The Mommy Factor
When discussing whether or not infant education is appropriate or not, one cannot forget about the Mommy Factor. When a woman becomes pregnant, she is inundated with unsolicited advice from friends, family members and even concerned strangers. Bottle feed, breast feed, attachment parenting, cry-it-out, day care, and stay at home...the list is endless. It is up to the Mom and her good judgment to decide which advice to listen to and which will not work for her family. The difficulty comes in the first year of the baby's life. Most moms are desperate to do everything right the first time around. Moms and Dads stress about which formula to use, which baby food is best, even which detergent to wash Junior's clothes in. When a product or service is offered to a new parent with claims that it will make their baby "perfect", chances are parents will immediately sign up, no matter what the cost or consequence.
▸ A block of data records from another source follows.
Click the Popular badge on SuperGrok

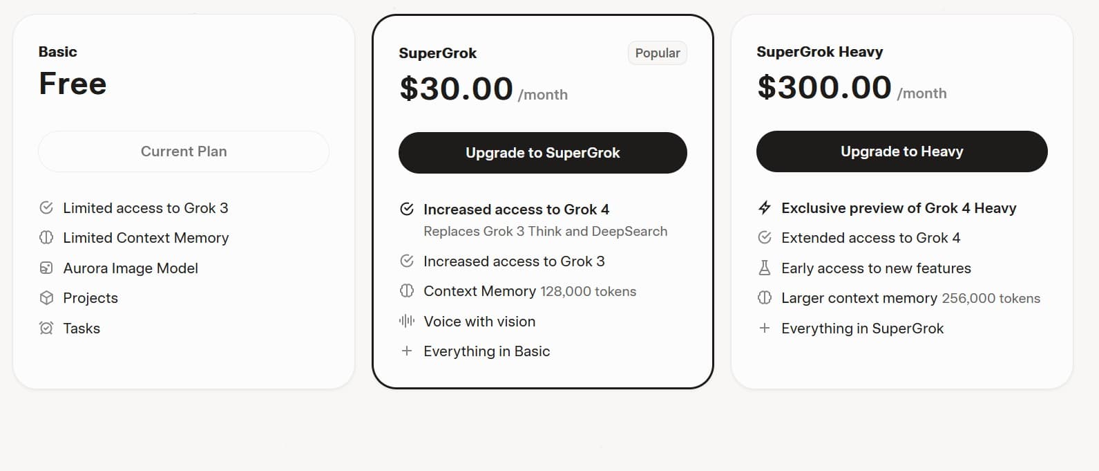658,53
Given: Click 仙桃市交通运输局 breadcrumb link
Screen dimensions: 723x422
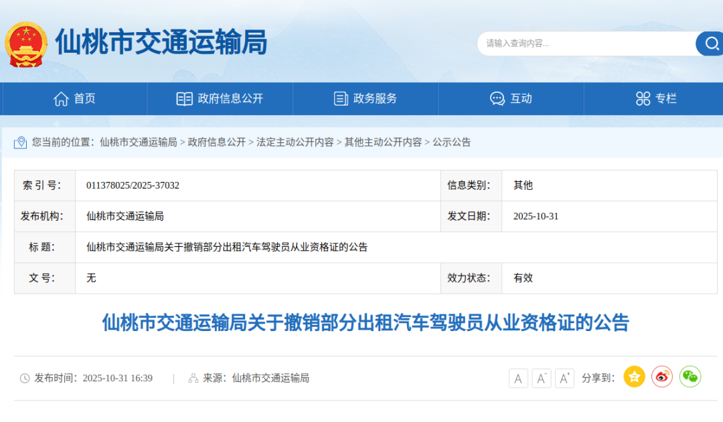Looking at the screenshot, I should pyautogui.click(x=138, y=142).
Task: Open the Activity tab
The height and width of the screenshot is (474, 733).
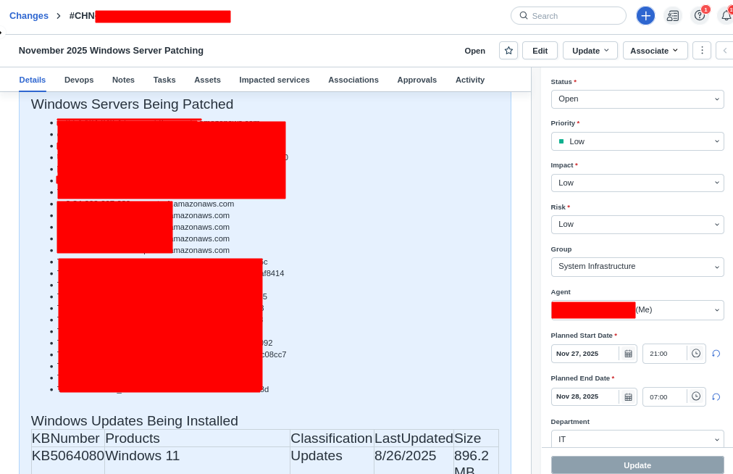Action: click(469, 80)
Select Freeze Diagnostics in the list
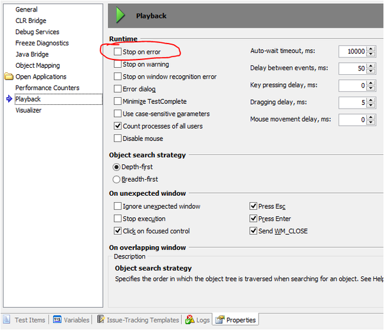The width and height of the screenshot is (384, 330). point(42,43)
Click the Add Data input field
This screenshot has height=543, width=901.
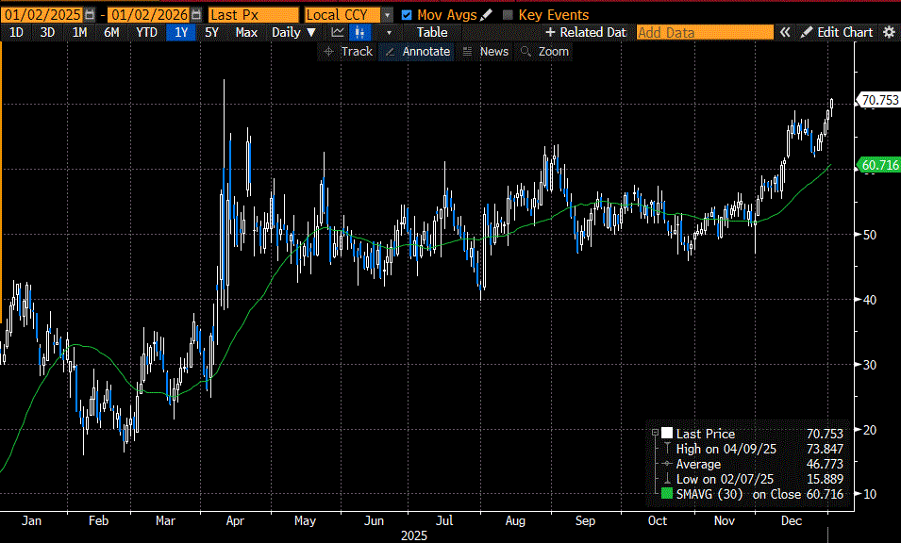click(x=704, y=32)
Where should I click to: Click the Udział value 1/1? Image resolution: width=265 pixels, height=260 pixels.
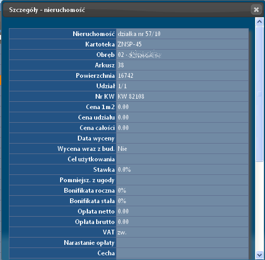click(122, 86)
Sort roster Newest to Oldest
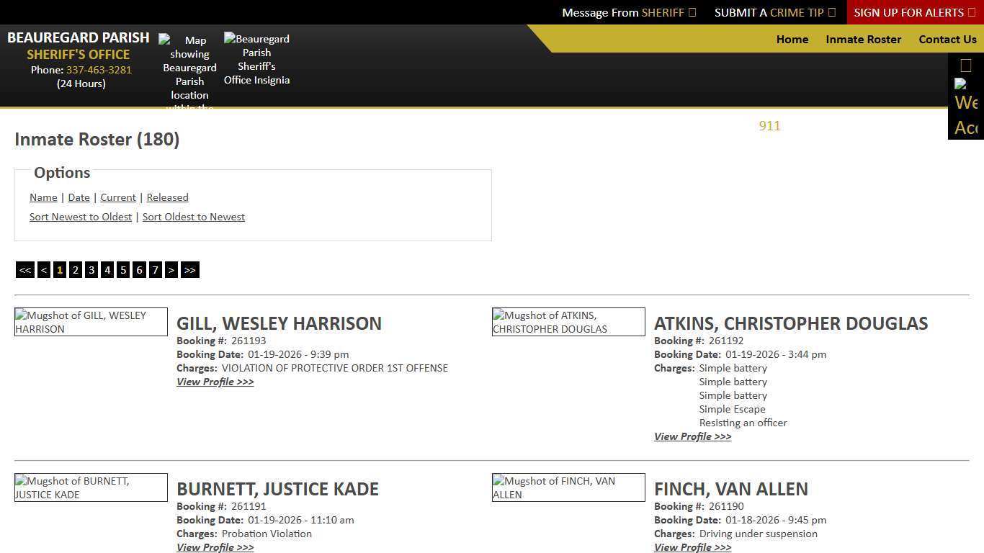This screenshot has height=553, width=984. click(x=80, y=216)
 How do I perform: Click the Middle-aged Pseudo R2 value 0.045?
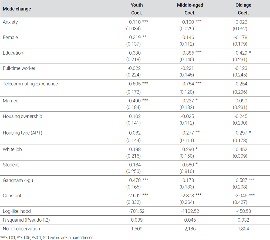[x=190, y=220]
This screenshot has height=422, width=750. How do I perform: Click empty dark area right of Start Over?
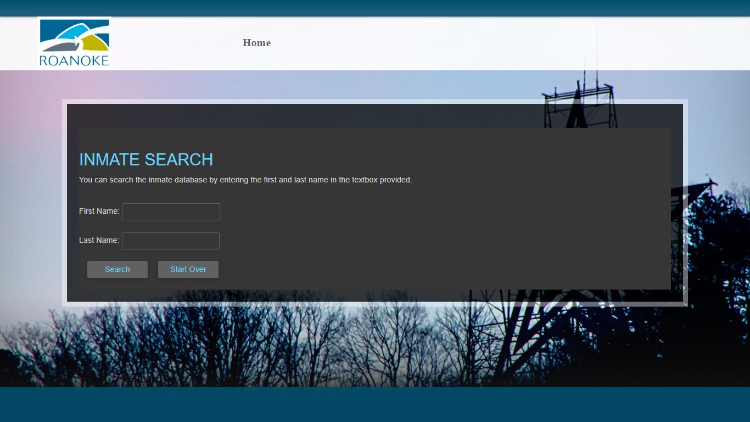pos(439,269)
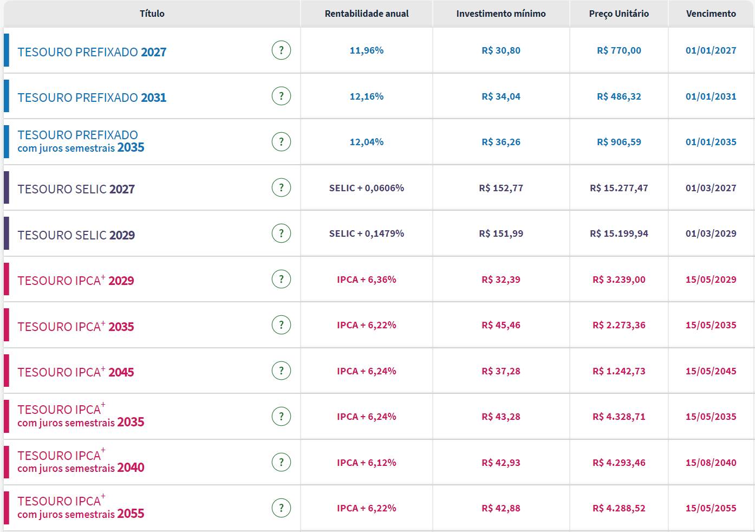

We're all guilty of it. If we were not, websites such as BrillBaby.com and companies such as Baby Einstein would not exist. Parents are desperate to give their child a leg up. If that means flashcards and videos with classical music and mind-numbing wooden toys dancing around the screen, then we, as concerned parents will pay almost any amount of money for a chance at making our baby the best he can be. Never mind that his brain will make the same connections if we read him Goodnight, Moon every night before bed. Or that his sponge-like infant brain will respond the same way to a human voice singing "You Are My Sunshine" as it will to a CD of classical music.
Why do we behave in this manner? Peer pressure. If our neighbor down the street tried those videos and her child was potty trained at the age of six months, we'd exclaim, "why that must be the magic bullet!" It is the key to a happy baby, a happy family, a happy life. Our quest to be the first, the best, and the "most" is beginning to trickle down to our children, even our babies. The competitive nature of parenting is causing us to go a little haywire and it is our babies that are suffering the (yes, mild) consequences.